**Passage shown**
'''

Coronary Artery Bypass Graft (CABG)

1 What is a Coronary Artery Bypass Graft (CABG)?

Coronary artery bypass graft (CABG) surgery is advised for selected groups of patients with significant narrowings and blockages of the heart arteries (coronary artery disease). CABG surgery creates new routes around narrowed and blocked arteries, allowing sufficient blood flow to deliver oxygen and nutrients to the heart muscle.

Coronary artery disease (CAD) occurs when atherosclerotic plaque (hardening of the arteries) builds up in the wall of the arteries that supply the heart. This plaque is primarily made of cholesterol but plaque accumulation can be accelerated by smoking, high blood pressure, elevated cholesterol, and diabetes.

Patients are at higher risk if they are older (greater than 45 years for men and 55 years for women), or if they have a positive family history for early heart artery disease. The atherosclerotic process causes significant narrowing in one or more coronary arteries.

When coronary arteries narrow more than 50 to 70%, the blood supply beyond the plaque becomes inadequate to meet the increased oxygen demand during exercise.

Then the heart muscle in the territory of these arteries becomes starved of oxygen (ischemic) and patients often experience chest pain (angina) when the blood oxygen supply cannot keep up with demand but 25% of patients have “silent” angina and have no chest pain at all despite documented lack of adequate blood and oxygen supply.

When a blood clot (thrombus) forms on top of this plaque, the artery becomes completely blocked causing a heart attack.

When arteries are narrowed in excess of 90 to 99%, patients often have accelerated angina or angina at rest (unstable angina) which can also occur due to intermittent blockage of an artery by a thrombus that eventually is dissolved by the body's own protective clot-dissolving system.

In the diagnosis of coronary artery disease, helpful tests include resting electrocardiogram (EKG), exercise treadmill test, echocardiography (ultrasound imaging of the heart muscle), and coronary angiography.

Three commonly used classes of drugs used to treat angina are:

  • Nitrates
  • Beta blockers
  • Calcium blockers

Unstable angina is also treated with aspirin and the intravenous blood thinner heparin because aspirin prevents clumping of platelets, while heparin prevents blood clotting on the surface of plaques in a critically narrowed artery.

'''

**Complete the following**
A) Rewrite the part of the CABG article that opens with the words containing "Coronary artery bypass graft (CABG) surgery" and closes with "the heart muscle.", replacing "heart arteries" with "coronary vessels".
B) Answer these questions from the CABG article:
(i) Above what ages are men and women at higher risk?
(ii) What percentage of patients have "silent" angina?
(iii) What does heparin prevent?
C) Pick up the CABG article after its last sentence and continue it.

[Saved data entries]

'''

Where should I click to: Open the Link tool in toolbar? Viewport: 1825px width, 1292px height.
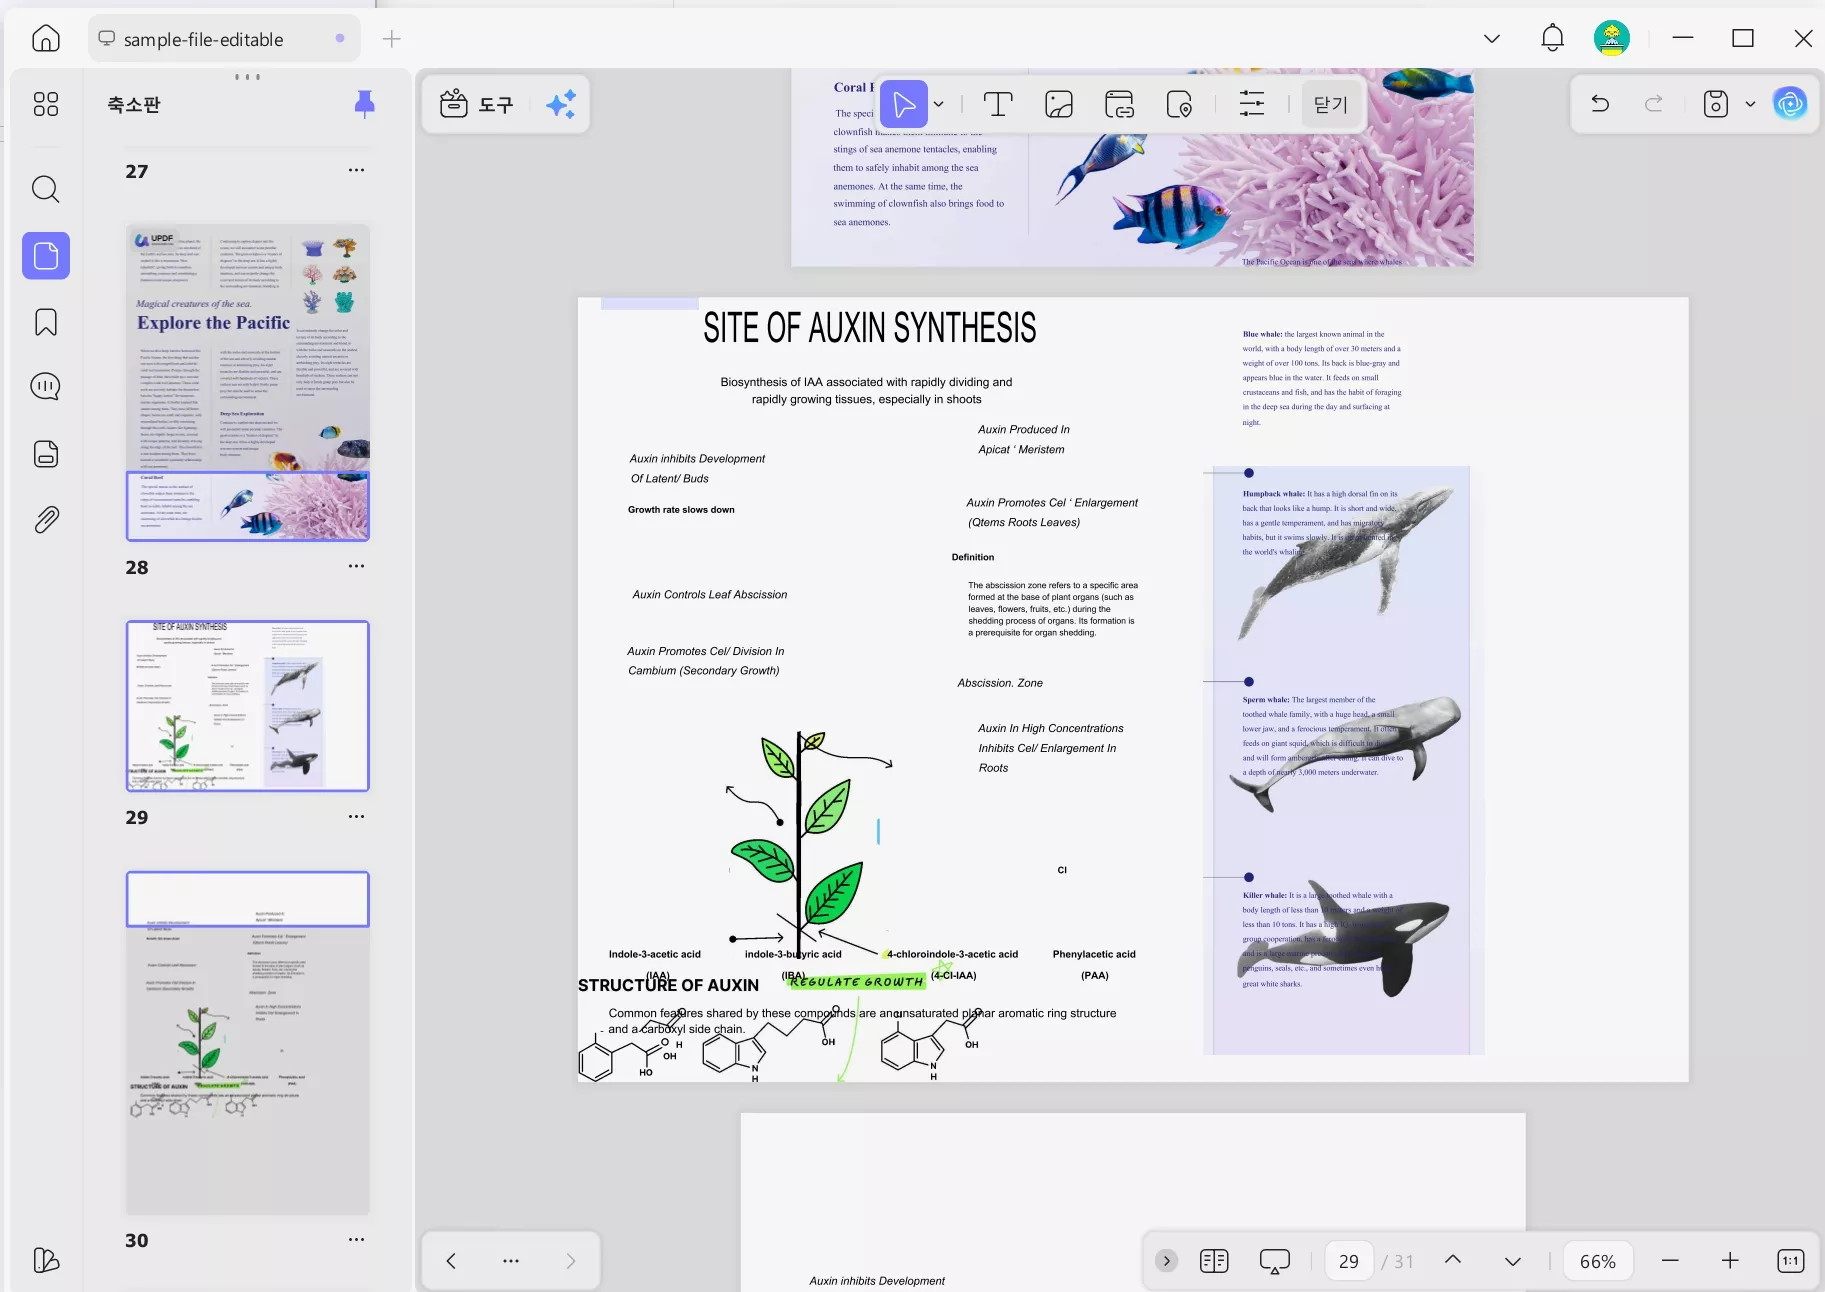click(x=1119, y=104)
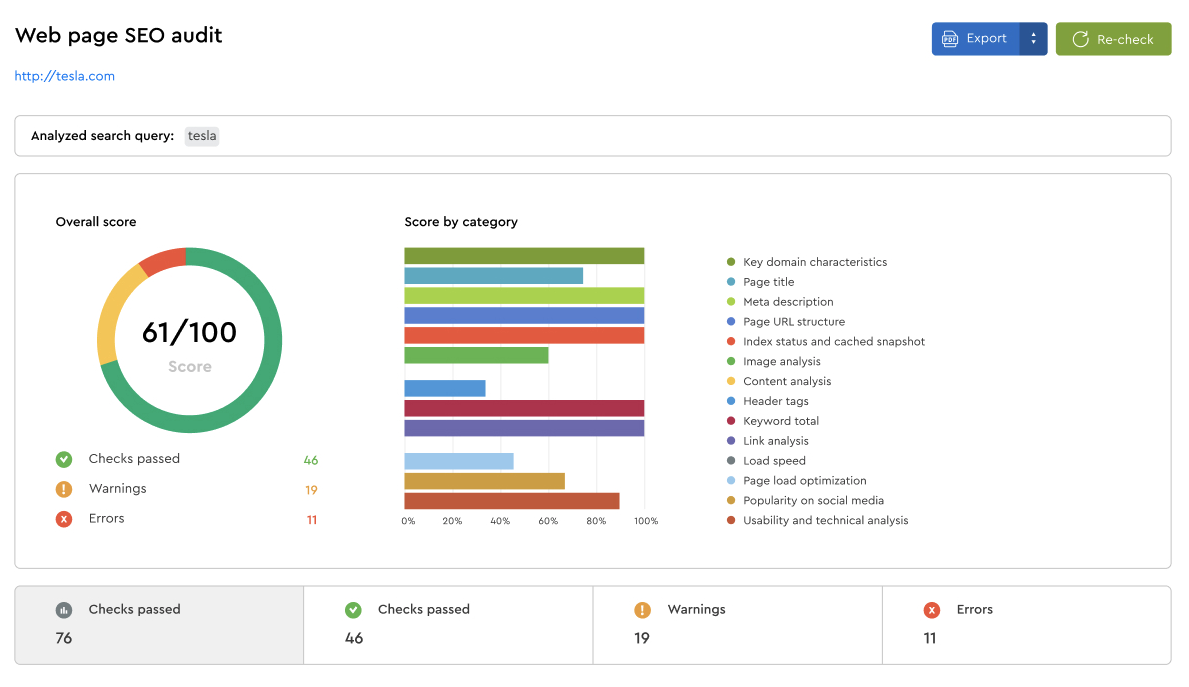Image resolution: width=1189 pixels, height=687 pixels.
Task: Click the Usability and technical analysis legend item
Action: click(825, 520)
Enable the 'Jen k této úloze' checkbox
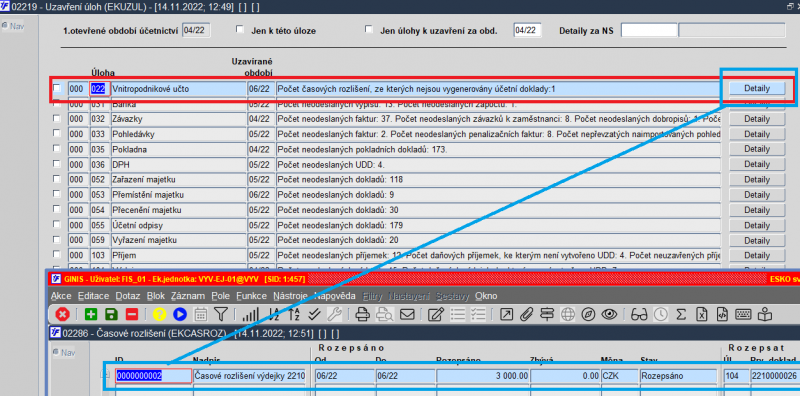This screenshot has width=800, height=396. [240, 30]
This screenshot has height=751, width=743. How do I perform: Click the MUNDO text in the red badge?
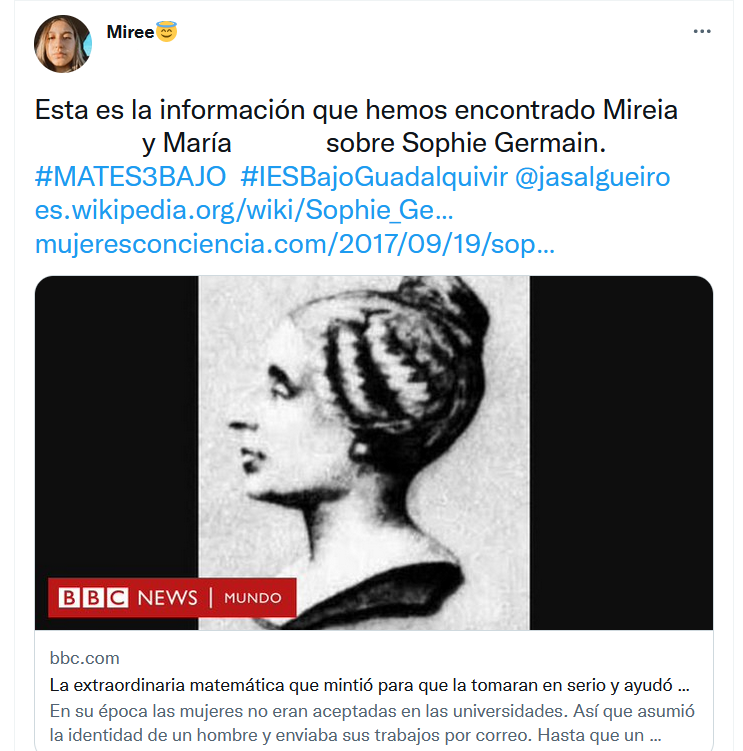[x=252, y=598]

'''
'''

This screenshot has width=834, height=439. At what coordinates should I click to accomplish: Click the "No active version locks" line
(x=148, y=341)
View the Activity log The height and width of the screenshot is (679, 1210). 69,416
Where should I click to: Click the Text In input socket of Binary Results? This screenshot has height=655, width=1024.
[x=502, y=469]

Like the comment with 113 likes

'''

**Answer set**
A)
Coronary artery bypass graft (CABG) surgery is advised for selected groups of patients with significant narrowings and blockages of the coronary vessels (coronary artery disease). CABG surgery creates new routes around narrowed and blocked arteries, allowing sufficient blood flow to deliver oxygen and nutrients to the heart muscle.

B)
(i) Men are at higher risk above 45 years and women above 55 years.
(ii) 25% of patients have "silent" angina.
(iii) Heparin prevents blood clotting on the surface of plaques in a critically narrowed artery.

C)
CABG surgery is ideal for patients who have failed medical therapy and are not good candidates for angioplasty (PTCA), for patients with multiple narrowings in multiple coronary artery branches, such as is often seen in patients with diabetes.

During surgery involving a healthy artery or vein from the body, the most commonly used vessel is the saphenous vein from the leg, is connected, or grafted, to the blocked coronary artery. The grafted artery or vein bypasses (that is, goes around) the blocked portion of the coronary artery. This creates a new passage, and oxygen-rich blood is routed around the blockage to the heart muscle.

CABG surgery takes about four hours to complete. The aorta is clamped off for about 60 minutes and the body is supported by cardiopulmonary bypass for about 90 minutes. Patients usually get out of bed and are transferred out of intensive care the day after surgery.

The average length of stay in the hospital for CABG surgery has been reduced from as long as a week to only three to four days in most patients.Many young patients can even be discharged home after two days.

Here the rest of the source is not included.